─── Provided information
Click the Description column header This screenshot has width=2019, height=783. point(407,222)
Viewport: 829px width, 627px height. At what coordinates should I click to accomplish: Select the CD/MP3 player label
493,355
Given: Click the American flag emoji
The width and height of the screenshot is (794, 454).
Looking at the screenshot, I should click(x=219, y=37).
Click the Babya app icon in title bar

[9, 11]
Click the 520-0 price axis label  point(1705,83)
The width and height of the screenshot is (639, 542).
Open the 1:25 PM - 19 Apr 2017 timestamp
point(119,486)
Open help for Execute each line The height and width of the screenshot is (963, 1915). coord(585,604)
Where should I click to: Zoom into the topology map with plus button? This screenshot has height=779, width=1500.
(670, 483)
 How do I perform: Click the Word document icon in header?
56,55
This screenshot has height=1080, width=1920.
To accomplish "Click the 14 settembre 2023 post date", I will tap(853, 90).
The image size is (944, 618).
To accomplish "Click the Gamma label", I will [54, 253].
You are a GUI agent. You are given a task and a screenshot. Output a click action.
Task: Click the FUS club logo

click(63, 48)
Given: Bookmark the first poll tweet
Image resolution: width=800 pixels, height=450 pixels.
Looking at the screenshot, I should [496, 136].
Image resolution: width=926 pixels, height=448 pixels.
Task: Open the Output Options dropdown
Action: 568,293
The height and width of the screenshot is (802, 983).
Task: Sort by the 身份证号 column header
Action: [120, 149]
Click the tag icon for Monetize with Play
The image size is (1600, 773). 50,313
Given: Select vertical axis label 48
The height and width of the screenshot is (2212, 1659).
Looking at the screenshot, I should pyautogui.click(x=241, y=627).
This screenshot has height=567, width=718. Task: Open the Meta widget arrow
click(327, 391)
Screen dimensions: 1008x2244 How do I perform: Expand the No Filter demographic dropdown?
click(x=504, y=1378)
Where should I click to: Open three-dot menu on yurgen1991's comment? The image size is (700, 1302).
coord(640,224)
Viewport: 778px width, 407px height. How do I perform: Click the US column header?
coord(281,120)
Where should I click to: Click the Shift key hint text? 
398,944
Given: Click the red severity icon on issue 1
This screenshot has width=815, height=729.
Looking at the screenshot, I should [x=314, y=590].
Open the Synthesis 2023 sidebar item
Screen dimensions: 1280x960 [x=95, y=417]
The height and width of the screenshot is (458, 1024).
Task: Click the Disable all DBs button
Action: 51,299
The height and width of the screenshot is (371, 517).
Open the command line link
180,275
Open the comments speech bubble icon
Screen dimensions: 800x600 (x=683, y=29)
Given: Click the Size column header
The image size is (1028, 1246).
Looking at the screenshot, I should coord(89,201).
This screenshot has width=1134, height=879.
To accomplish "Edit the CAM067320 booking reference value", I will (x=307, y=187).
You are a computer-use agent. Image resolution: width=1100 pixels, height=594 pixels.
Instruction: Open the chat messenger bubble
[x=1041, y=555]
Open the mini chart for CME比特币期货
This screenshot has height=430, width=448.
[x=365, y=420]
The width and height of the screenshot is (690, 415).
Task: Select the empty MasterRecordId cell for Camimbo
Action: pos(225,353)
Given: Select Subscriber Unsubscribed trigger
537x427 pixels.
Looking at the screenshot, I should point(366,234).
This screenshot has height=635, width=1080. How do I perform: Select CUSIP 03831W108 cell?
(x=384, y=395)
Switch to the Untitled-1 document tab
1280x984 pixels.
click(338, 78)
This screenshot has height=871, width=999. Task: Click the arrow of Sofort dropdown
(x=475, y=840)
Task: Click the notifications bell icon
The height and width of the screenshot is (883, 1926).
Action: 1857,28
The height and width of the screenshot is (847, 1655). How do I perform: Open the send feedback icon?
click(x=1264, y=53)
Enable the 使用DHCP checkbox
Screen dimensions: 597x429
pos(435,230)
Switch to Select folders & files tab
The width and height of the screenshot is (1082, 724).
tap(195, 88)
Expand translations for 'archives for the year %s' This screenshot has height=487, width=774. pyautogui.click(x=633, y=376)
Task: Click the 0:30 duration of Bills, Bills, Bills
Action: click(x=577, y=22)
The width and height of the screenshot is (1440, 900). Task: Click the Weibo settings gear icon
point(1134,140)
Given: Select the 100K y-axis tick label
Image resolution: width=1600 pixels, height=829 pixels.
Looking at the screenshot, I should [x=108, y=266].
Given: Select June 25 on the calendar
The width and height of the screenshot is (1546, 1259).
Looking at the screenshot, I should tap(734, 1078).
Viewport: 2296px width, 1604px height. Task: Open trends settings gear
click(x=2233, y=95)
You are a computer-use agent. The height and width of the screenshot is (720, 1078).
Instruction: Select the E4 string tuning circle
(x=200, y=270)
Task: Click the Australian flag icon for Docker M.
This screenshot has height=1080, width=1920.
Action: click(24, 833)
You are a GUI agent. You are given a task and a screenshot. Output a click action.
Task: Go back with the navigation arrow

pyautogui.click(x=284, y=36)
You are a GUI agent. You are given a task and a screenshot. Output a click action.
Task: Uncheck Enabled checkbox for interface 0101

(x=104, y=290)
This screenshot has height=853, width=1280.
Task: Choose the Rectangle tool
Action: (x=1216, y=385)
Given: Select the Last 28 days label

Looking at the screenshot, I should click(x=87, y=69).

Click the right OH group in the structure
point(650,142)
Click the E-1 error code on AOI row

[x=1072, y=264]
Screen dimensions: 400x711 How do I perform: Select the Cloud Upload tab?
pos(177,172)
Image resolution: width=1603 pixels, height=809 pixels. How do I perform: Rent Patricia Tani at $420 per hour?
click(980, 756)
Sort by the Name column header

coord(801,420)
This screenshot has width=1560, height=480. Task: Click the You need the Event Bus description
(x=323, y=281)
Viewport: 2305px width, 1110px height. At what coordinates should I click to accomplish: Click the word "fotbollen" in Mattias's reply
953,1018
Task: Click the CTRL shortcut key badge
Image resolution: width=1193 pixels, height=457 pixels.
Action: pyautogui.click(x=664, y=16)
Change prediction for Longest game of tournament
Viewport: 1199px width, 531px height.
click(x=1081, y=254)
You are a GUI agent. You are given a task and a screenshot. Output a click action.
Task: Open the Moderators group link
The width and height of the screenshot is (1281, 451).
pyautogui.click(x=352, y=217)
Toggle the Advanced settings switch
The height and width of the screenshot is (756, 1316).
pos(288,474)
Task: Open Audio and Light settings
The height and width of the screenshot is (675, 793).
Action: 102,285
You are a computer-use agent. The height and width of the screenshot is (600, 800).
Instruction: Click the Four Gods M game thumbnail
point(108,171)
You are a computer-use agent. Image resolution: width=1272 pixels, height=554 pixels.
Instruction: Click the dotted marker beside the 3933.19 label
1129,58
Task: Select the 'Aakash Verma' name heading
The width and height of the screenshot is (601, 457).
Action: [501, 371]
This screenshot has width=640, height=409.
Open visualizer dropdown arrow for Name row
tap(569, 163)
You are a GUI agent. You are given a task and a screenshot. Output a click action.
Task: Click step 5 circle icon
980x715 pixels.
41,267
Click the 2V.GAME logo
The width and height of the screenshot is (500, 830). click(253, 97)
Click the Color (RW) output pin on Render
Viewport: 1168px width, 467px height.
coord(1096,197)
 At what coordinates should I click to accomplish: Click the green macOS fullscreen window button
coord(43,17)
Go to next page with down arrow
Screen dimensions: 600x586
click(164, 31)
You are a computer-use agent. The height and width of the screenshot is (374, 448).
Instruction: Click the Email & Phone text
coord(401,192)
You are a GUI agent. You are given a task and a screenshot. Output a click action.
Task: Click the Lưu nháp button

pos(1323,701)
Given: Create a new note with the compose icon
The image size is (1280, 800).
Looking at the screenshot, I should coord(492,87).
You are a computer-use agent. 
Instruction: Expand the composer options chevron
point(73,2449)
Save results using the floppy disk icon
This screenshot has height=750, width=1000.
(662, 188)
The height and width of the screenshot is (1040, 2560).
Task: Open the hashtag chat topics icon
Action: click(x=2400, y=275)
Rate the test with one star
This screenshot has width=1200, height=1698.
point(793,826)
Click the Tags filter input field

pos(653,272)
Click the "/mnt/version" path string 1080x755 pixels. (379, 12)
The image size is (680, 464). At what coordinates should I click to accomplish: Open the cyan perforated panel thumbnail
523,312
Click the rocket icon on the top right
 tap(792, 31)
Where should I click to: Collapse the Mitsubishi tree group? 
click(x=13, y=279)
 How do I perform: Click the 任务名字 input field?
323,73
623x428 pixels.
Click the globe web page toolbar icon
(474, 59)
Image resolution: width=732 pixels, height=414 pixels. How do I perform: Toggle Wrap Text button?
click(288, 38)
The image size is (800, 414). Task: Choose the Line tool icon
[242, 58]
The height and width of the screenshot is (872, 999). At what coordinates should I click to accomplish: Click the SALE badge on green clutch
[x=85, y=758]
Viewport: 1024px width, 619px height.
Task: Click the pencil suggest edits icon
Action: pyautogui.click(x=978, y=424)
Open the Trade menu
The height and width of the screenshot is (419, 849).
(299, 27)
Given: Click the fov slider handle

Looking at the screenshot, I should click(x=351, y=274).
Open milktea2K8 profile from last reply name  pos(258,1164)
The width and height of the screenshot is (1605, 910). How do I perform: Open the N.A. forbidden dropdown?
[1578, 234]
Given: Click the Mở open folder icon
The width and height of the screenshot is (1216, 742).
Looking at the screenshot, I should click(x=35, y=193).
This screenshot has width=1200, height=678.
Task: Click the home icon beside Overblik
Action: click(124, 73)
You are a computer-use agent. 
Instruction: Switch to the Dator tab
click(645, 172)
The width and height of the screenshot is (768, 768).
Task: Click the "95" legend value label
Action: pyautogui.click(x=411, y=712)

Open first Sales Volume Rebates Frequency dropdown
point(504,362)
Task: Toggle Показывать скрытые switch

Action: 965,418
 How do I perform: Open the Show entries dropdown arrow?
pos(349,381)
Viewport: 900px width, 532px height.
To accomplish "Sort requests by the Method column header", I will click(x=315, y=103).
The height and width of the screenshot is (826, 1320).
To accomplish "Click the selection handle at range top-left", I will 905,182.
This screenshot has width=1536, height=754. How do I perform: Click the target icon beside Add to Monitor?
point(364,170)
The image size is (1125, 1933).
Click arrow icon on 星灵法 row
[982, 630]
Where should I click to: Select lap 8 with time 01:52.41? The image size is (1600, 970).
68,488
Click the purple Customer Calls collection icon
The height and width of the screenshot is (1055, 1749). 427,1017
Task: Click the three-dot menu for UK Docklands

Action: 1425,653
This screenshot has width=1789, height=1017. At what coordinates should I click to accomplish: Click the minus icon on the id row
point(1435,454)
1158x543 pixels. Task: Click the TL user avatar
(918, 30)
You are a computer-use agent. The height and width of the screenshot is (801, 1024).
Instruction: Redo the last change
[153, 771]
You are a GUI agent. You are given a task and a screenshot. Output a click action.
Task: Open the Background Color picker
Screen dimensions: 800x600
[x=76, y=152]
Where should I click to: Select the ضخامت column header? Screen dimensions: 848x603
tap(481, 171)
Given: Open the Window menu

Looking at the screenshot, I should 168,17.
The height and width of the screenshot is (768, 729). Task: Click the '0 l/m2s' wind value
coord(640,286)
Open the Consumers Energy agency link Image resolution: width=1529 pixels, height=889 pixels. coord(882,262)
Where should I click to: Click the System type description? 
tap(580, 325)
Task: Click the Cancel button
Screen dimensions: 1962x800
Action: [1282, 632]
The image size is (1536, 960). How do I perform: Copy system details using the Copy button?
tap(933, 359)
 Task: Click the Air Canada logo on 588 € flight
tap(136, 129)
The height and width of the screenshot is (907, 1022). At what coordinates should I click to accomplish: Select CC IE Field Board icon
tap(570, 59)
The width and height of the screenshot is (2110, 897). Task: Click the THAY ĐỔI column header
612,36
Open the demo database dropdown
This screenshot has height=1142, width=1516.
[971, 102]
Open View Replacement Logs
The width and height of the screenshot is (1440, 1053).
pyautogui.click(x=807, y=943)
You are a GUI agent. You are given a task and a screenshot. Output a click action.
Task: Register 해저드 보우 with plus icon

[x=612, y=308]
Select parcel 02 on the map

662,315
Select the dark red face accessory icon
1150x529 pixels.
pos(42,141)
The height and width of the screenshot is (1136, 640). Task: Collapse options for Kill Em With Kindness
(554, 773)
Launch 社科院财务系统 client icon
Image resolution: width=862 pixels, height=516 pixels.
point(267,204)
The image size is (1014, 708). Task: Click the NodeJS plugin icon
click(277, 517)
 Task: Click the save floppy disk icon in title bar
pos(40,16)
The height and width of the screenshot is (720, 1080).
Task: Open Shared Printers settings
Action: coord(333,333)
──────
### What you need to do:
On how many lines of the listing does the string "computer" appear? Only the number should be given.

### Written reply:
8